They must have been expecting the backlash. Once upon a time - just before their enjoyable debut 'A Public Display of Affection' was released in 2006 - The Blizzards were hailed as one of the hardest-working bands in the country, purveyors of top-quality pop-rock tunes, and a delight to experience live. The album brought its own success, too; but in the ensuing year and half, it's caused them to be dismissed in some quarters as 'one-trick ponies'.
Whether they've taken such criticism on board consciously, we'll never know - but 'Domino Effect' certainly displays a more expansive range for the band, half-shaking off the 'cheeky chappy' label they've been shackled with in favour for a more grown-up sound. Michael Beinhorn (Red Hot Chili Peppers, Korn) has returned to oversee proceedings once again, and the American producer, for the most part, does a concrete job in guiding the sextet through their new-found maturity - particularly on the huge, bombastic 'Silence Is Violence' and the brass-laden 'Bad Thoughts'.
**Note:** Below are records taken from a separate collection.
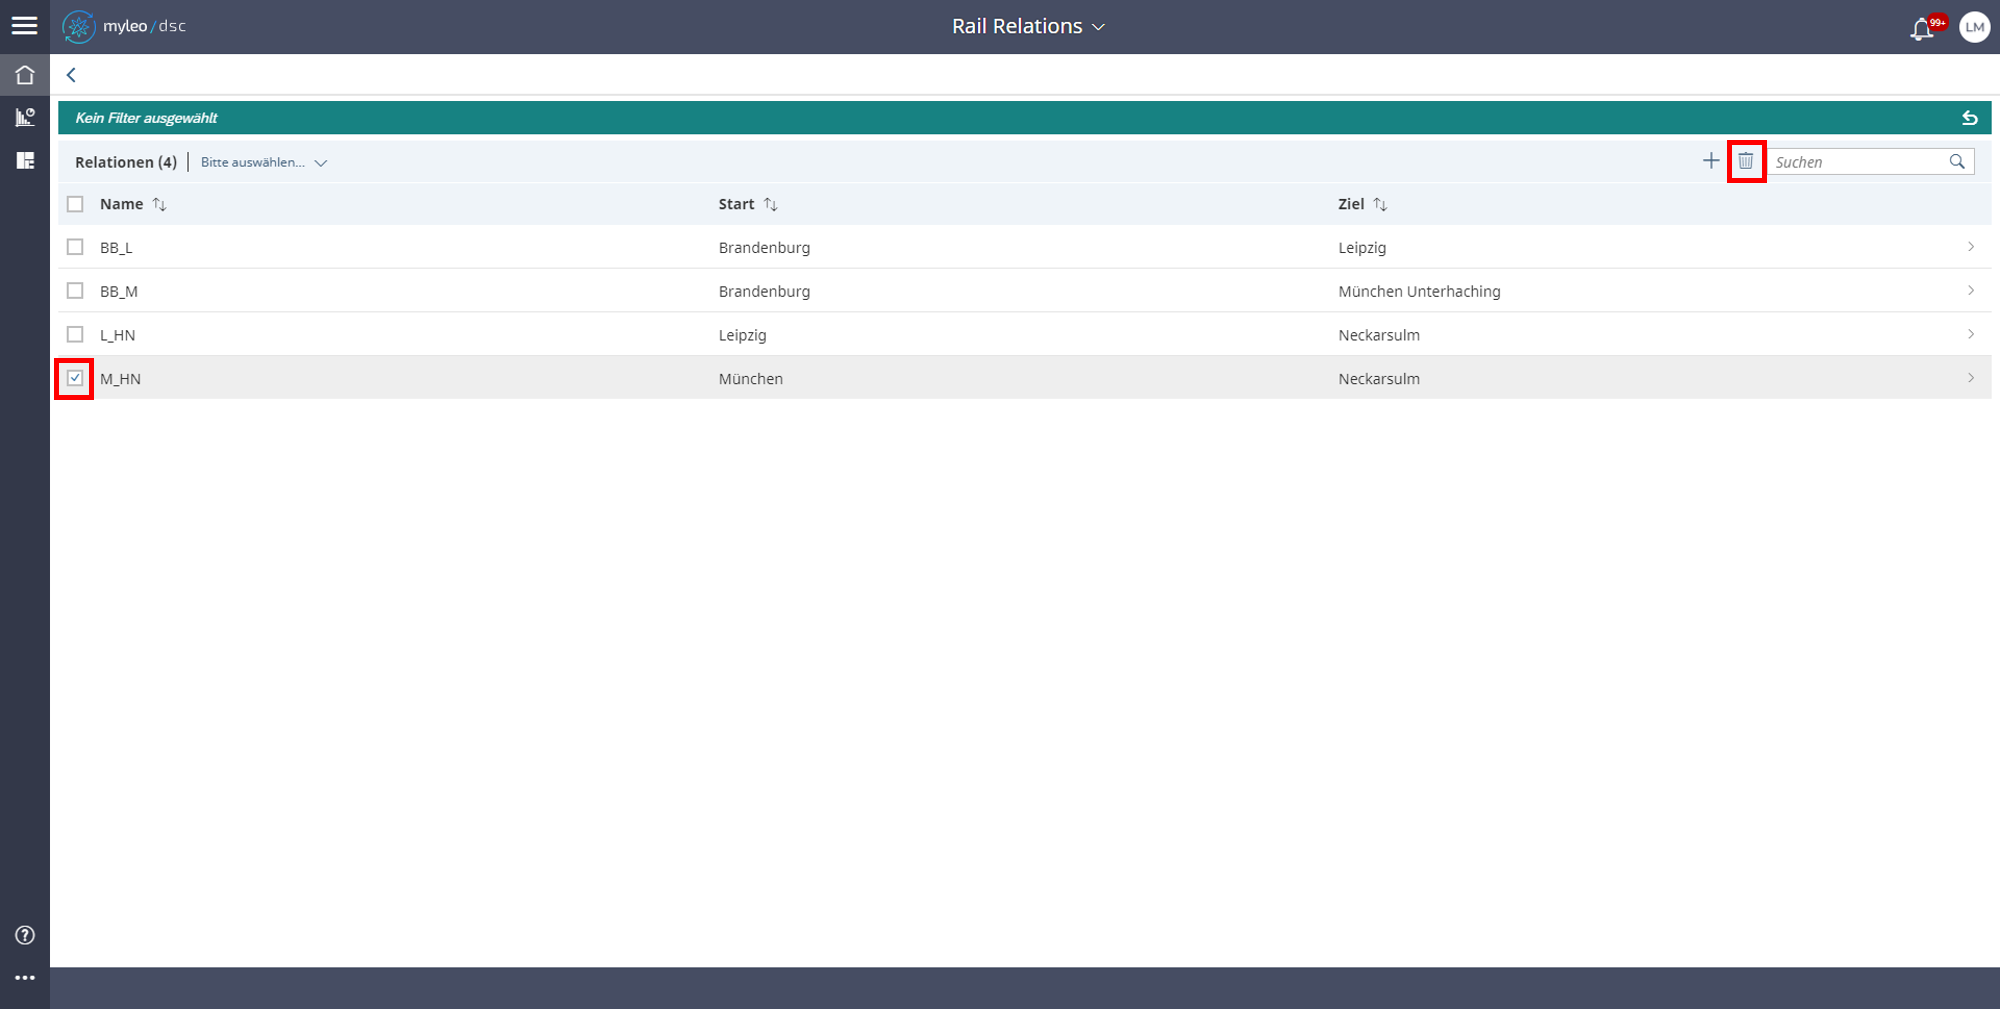Open the "Bitte auswählen..." dropdown
The image size is (2000, 1009).
click(264, 162)

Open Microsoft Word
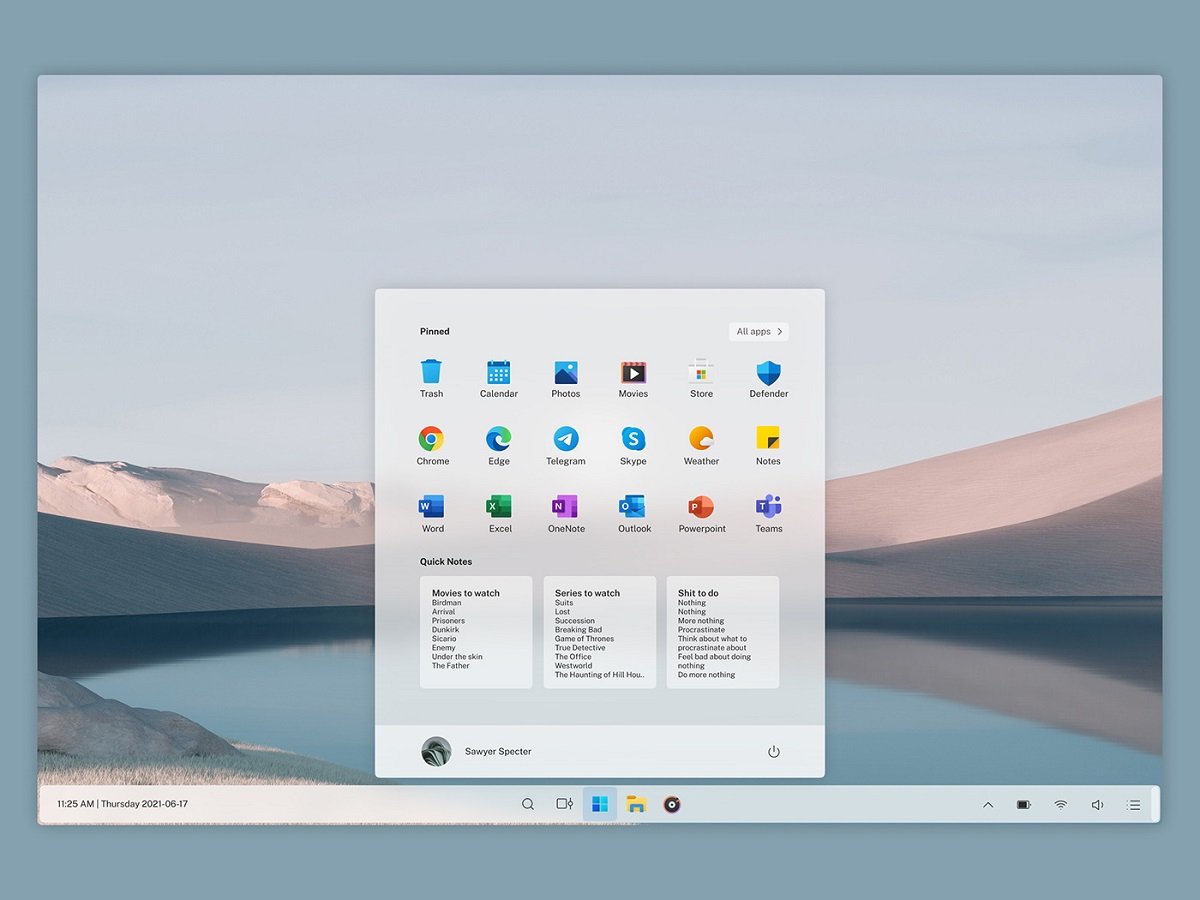[432, 507]
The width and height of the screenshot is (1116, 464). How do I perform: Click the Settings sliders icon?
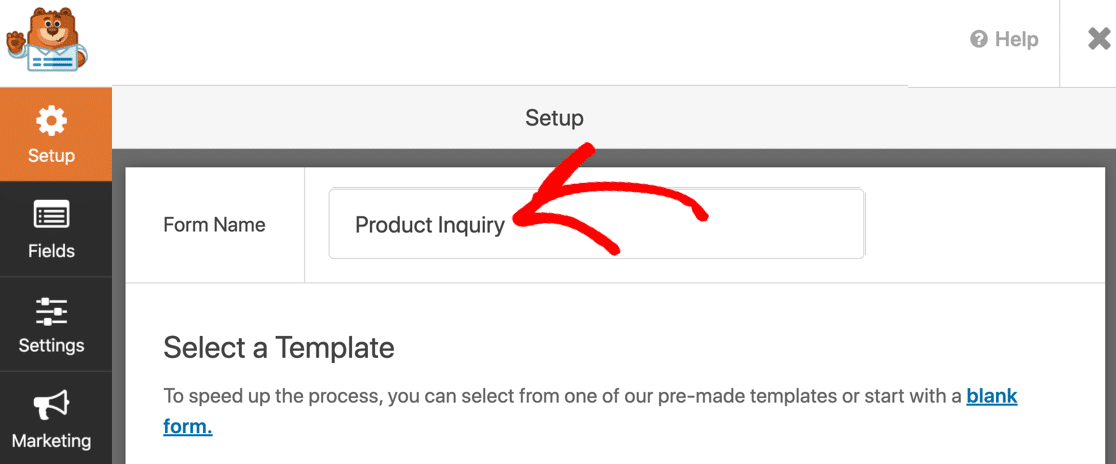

That's not to say that a band renowned for their upbeat, infuriatingly-catchy songs have gone completely boring on us (although anthemic closer 'Time To Decide' is distinctly Snow Patrol-esque in its demeanour); gleeful lead single 'Trust Me I'm A Doctor', for example, harkens back to their debut musically, while peppy, ode-to-pre-flight-Valium-binge 'Three Cheers for Modern Medicine' recalls the tongue-in-cheek tone of 'Fantasy'. The four-part-harmony backing vocals - reminiscent of Queen, at times - work particularly well throughout, too, bolstering Niall Breslin's husky croon fittingly, even if it means that several songs are in danger of becoming a single mass of similar tempos and styles, at times.
Naysayers will be most surprised by the fact that The Blizzards can do downbeat, though: 'Postcards' may not completely work, but the '80s-styled, Chris Isaak-esque ballad is interesting, while 'The Reason' is darker, dancier and possibly heavier than anything else on here.
Are backlashes irrepairable? Who can tell. If nothing else, though, The Blizzards have stepped up their game - which surely deserves at least 37 minutes, 22 seconds of your time.